__HOW TO COMPLETE THIS TASK__:
Transcribe exactly, please, the line bearing "Where should I" and all later lines through the end of the records, with the pictures left out.

__MATERIAL FOR THE TASK__:
=======

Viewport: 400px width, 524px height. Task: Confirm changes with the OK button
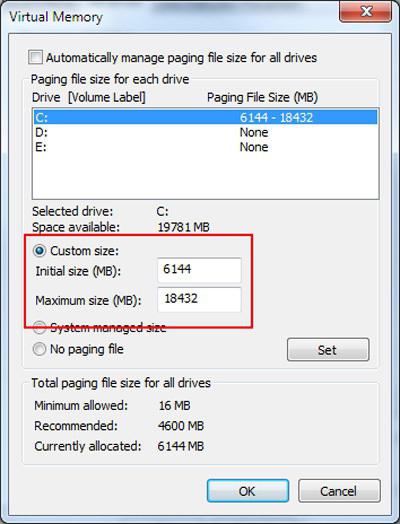point(248,491)
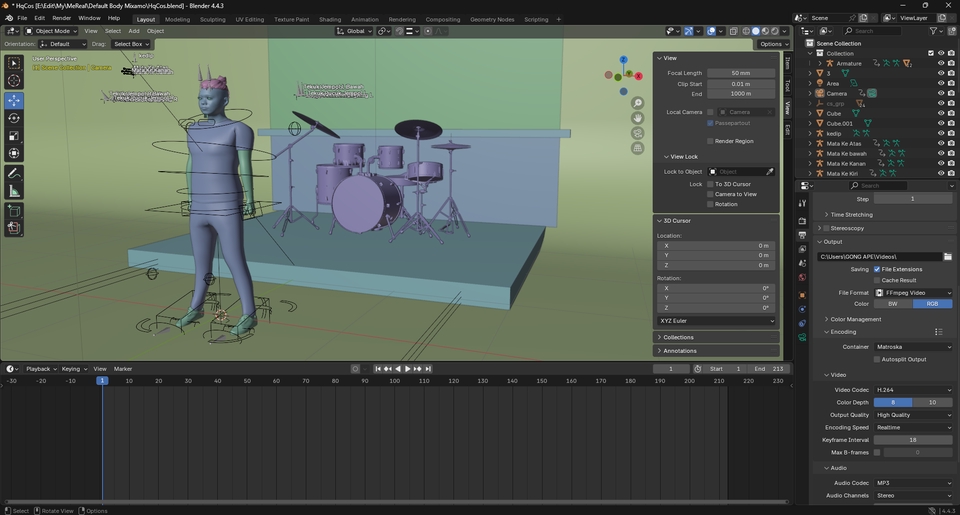960x515 pixels.
Task: Select the Rotate tool in the toolbar
Action: click(14, 118)
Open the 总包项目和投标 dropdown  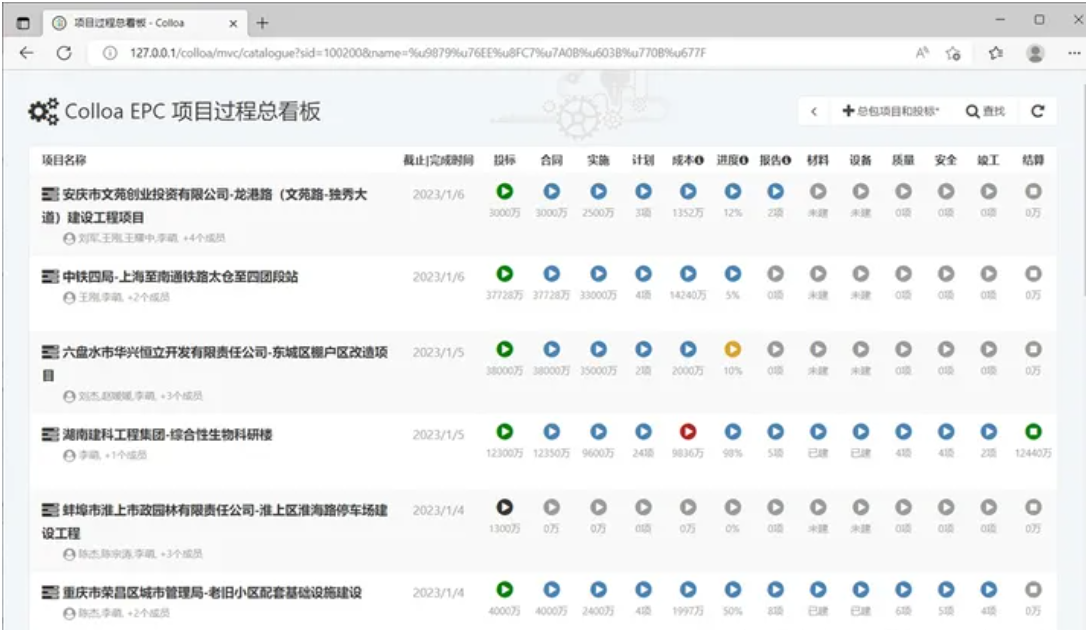click(890, 111)
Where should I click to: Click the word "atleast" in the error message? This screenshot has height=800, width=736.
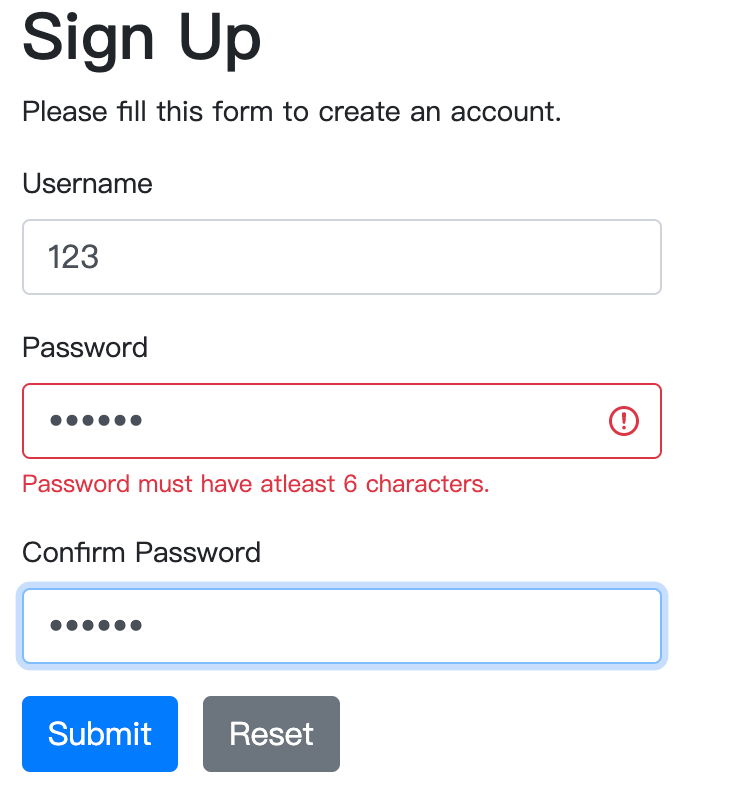pyautogui.click(x=297, y=485)
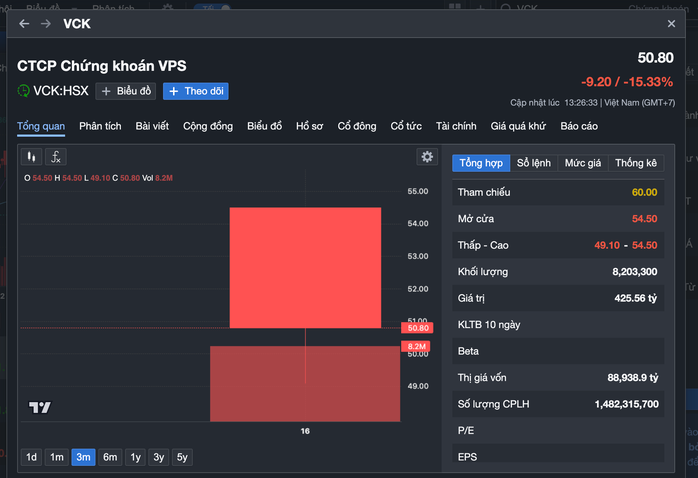Follow the stock with Theo dõi
Viewport: 698px width, 478px height.
point(196,91)
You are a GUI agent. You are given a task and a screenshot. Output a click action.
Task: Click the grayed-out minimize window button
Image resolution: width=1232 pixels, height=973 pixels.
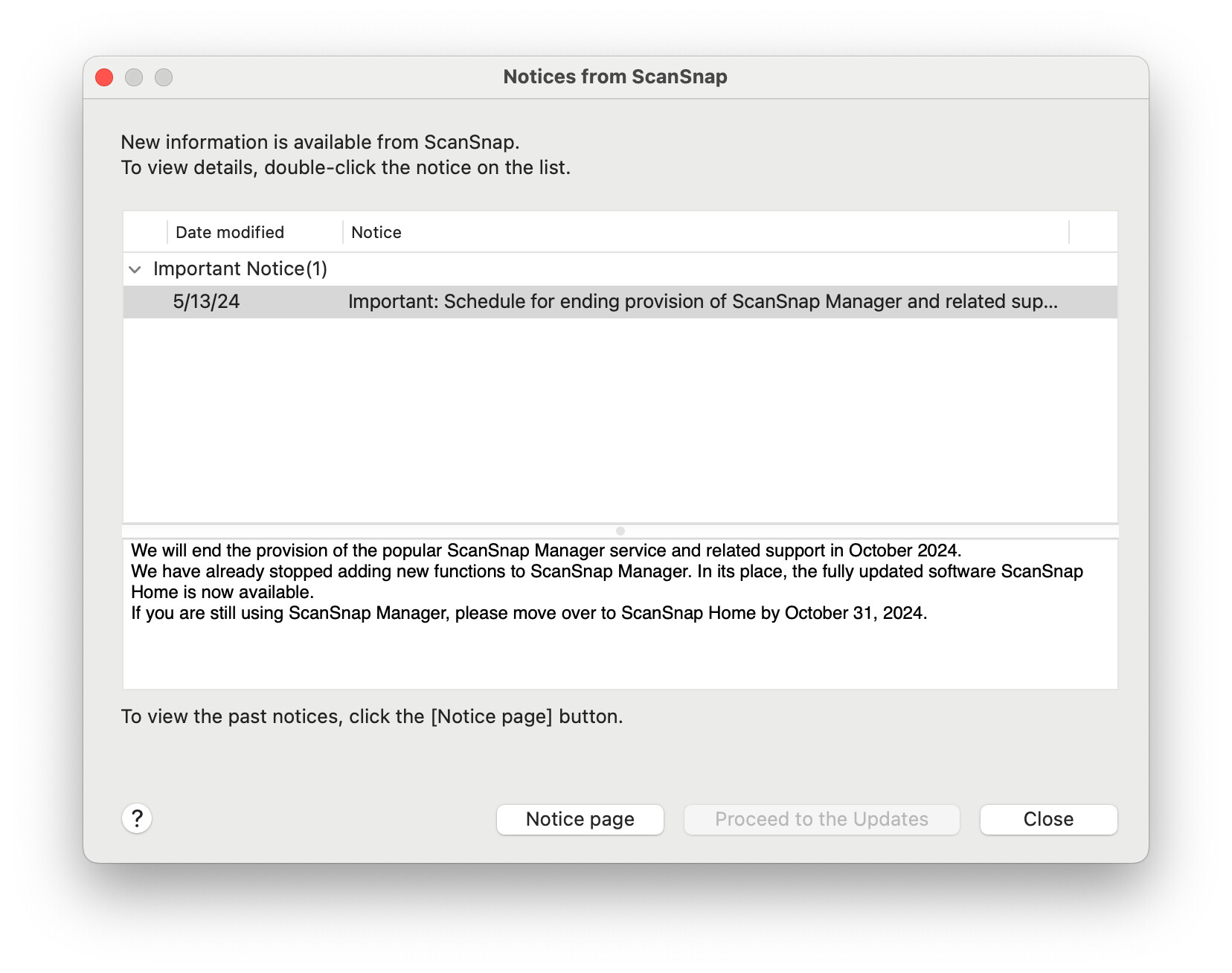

=======

__REPLY__:
Where should I click to: Click the word "atleast" in the error message? This screenshot has height=800, width=736.
pyautogui.click(x=297, y=485)
Follow the stock with Theo dõi
Viewport: 698px width, 478px height.
point(196,91)
You are a GUI agent. You are given a task and a screenshot. Output a click action.
Task: Click the grayed-out minimize window button
Image resolution: width=1232 pixels, height=973 pixels.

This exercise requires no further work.